You need a chill pill.
Why do we blame people who burn the Koran for causing riots? Nobody rioted when they burned Bibles in Malawi or Cairo and we've got no invading army there bombing civilians.
Bah, I don't expect you to follow up on your drive-by childishness.
renie408
(9,854 posts)No, I didn't read post number FIFTY EIGHT. For that I apologize. See, I wouldn't have had to if you had just tried to make your point instead of being coy and patronizing about it. I found your use of the Socratic method on a message board unwieldy and annoying.
I take the 'go fuck yourself' comment back. That was uncalled for.
slackmaster
(60,567 posts)mike_c
(37,051 posts)Context is everything, my friend.
Zalatix
(8,994 posts)Do we have troops invading there?
mike_c
(37,051 posts)Might those be two entirely separate events, with independent causes and outcomes? Why do you think the one has anything to do with the other? To suggest that they're connected or share some common explanation is just a logical fallacy.
Zalatix
(8,994 posts)and imprisoning their people.
I showed you examples of where Bible-burning happens even where American troops AREN'T occupying Muslim cities and imprisoning their people.
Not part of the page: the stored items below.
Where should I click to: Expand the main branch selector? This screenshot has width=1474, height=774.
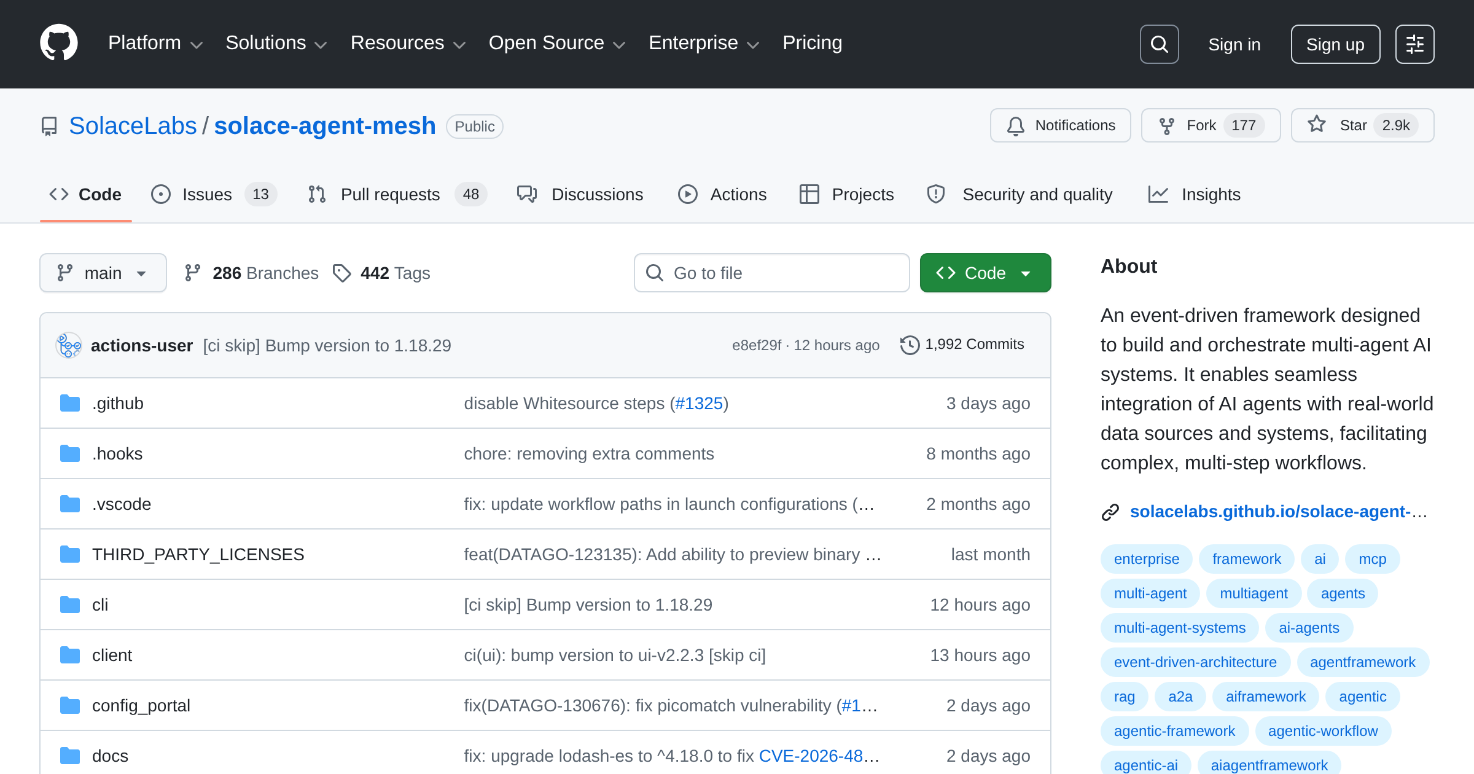click(x=103, y=273)
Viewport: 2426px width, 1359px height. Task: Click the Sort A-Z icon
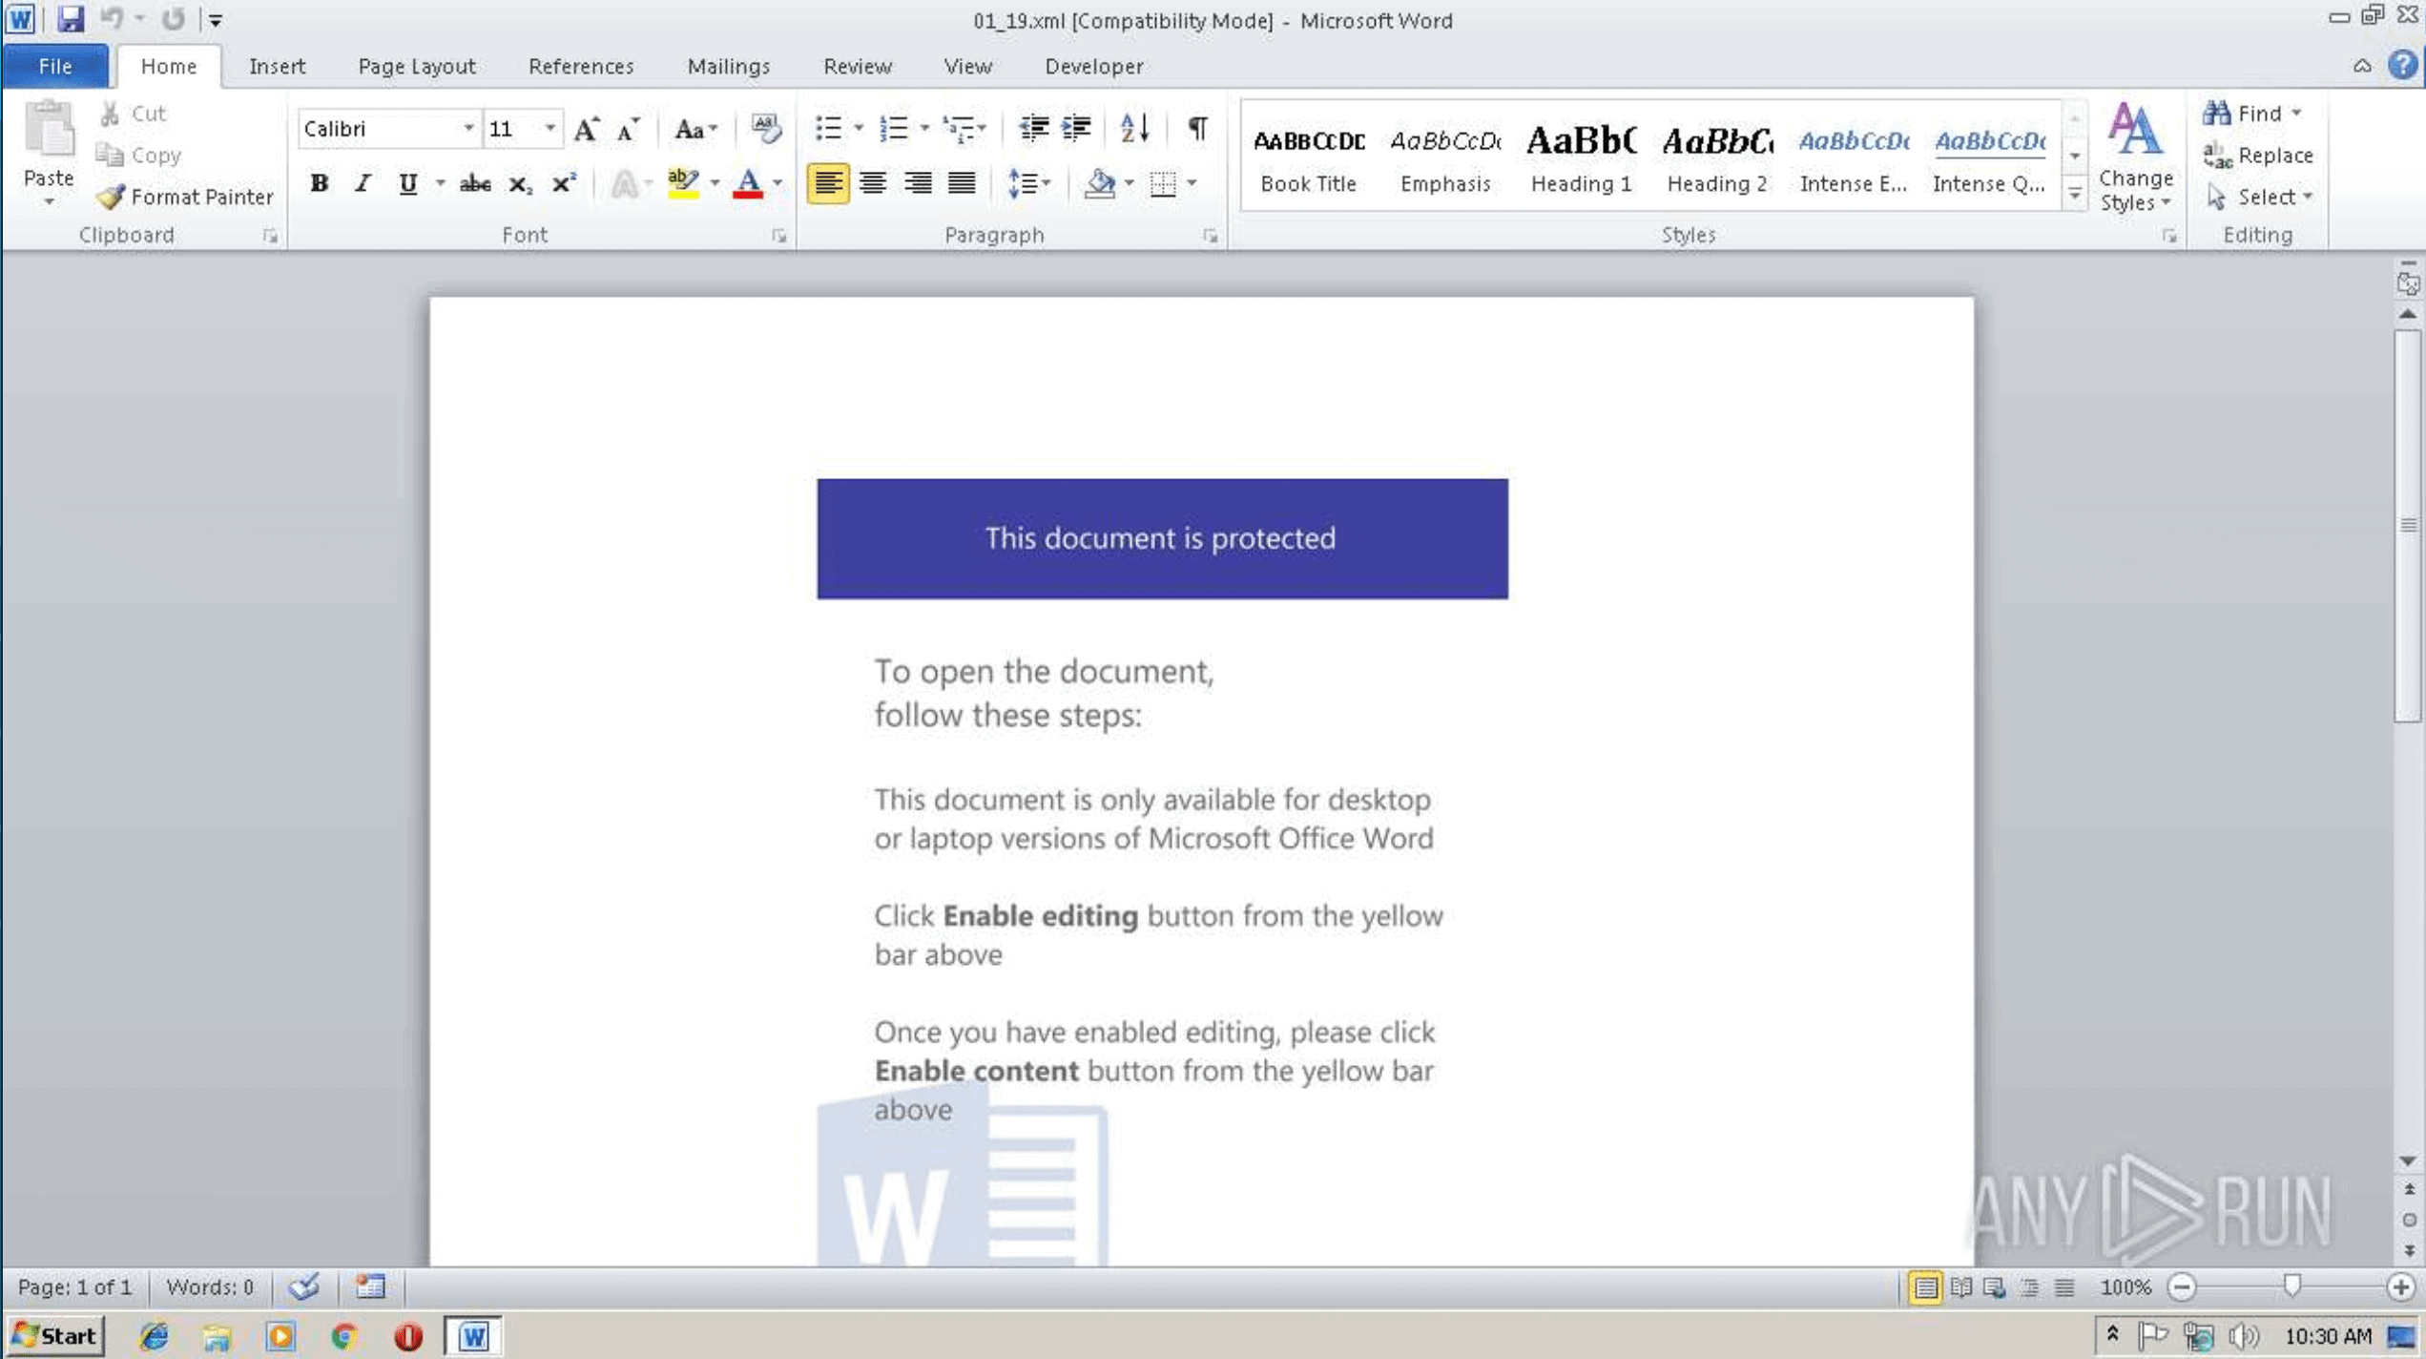(x=1133, y=128)
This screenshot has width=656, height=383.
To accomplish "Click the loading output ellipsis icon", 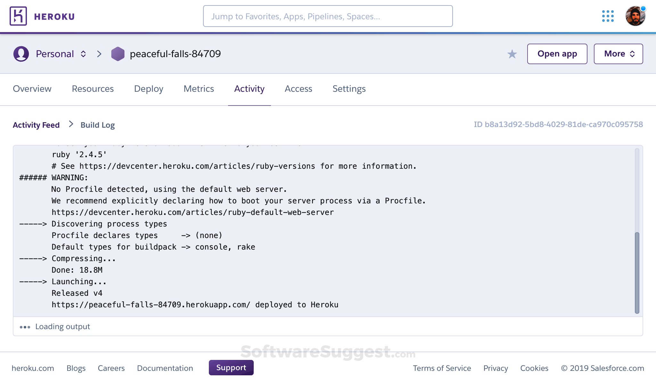I will coord(25,327).
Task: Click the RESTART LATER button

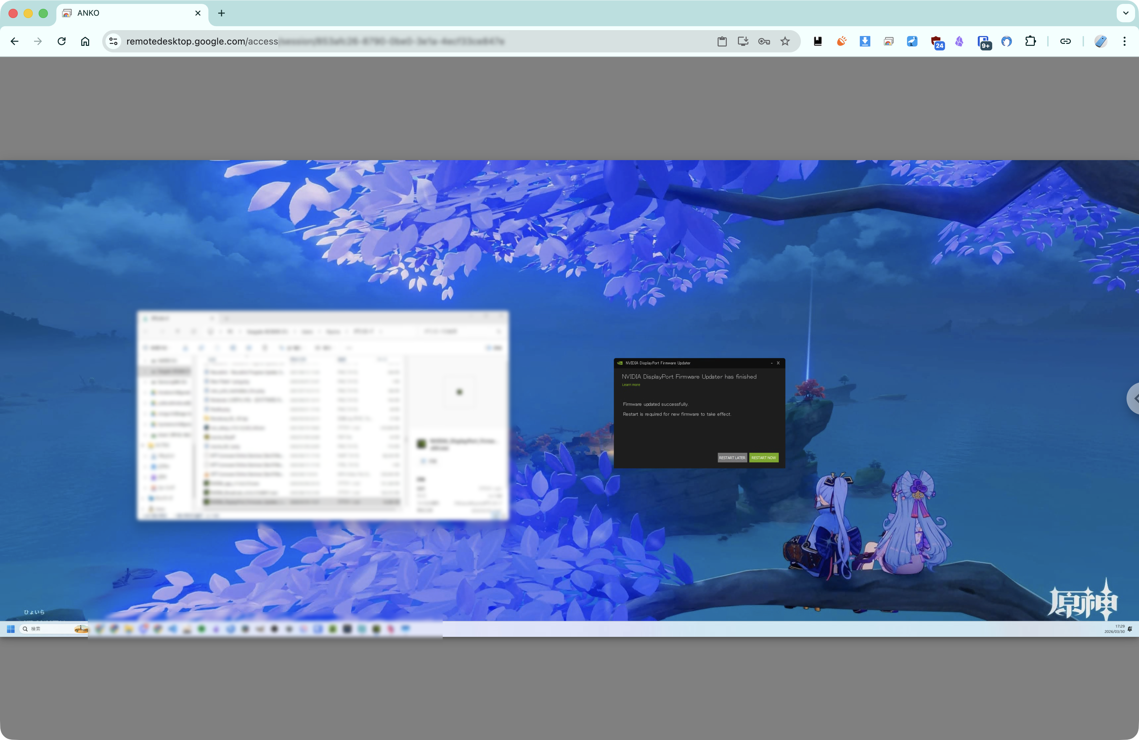Action: coord(732,458)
This should be pretty easy to figure out: Bible burners are gonna burn Bibles whether American troops are there or not, and Americans didn't riot and destroy shit or go hang a bunch of Muslims in retaliation. Fact.
mike_c
(37,051 posts)First, we were talking about Quoran burning in a fundamentalist muslim nation occupied and oppressed by American troops. Now you've somehow switched to bible burning in completely different countries with completely different social dynamics and different recent histories. You've equated bible burning in Egypt with violent reactions to Quoran burning in Afghanistan. Huh? Those are independent events with completely separate causes and trajectories. Bible burning in Egypt has NOTHING to do with rioting in Afghanistan.
Zalatix
(8,994 posts)I was talking about rioting about Koran-burning vs rioting about Bible-burning in general.
MrSlayer
(22,143 posts)And outside of a few nutbag protestors, no one gives a shit. If he was shredding Korans, some nutbag would probably
have killed him by now. There is a difference.
That is not to say that the super Christers wouldn't kill him if they could but they are held in check by our laws and our culture. Only the most extreme fundies will kill an abortion doctor or the like here.
yurbud
(39,405 posts)
Arugula Latte
(50,566 posts)All religion sucks. A pox on it all. Get rid of it.
You're welcome.
dmallind
(10,437 posts)Such silly ephemera as transsubstantiation or the intercessory power of Mary? Because it was taught to them as part of their Magisteria - the extra-scriptural teachings of their churches - that these were important things.
Similarly Muslims have a magisterium that forbids casual burning of their book
http://www.daruliftaa.com/question?txt_questionid=q-08570775
Islam is 600-odd years younger than Christianity. If it takes as long for them to get over the routine killing of those who disagree (Christianity isn't entirely over it yet of course - just less routine than of yore) with odd bits of teachings like this, then we'll see an end somewhere about 2599.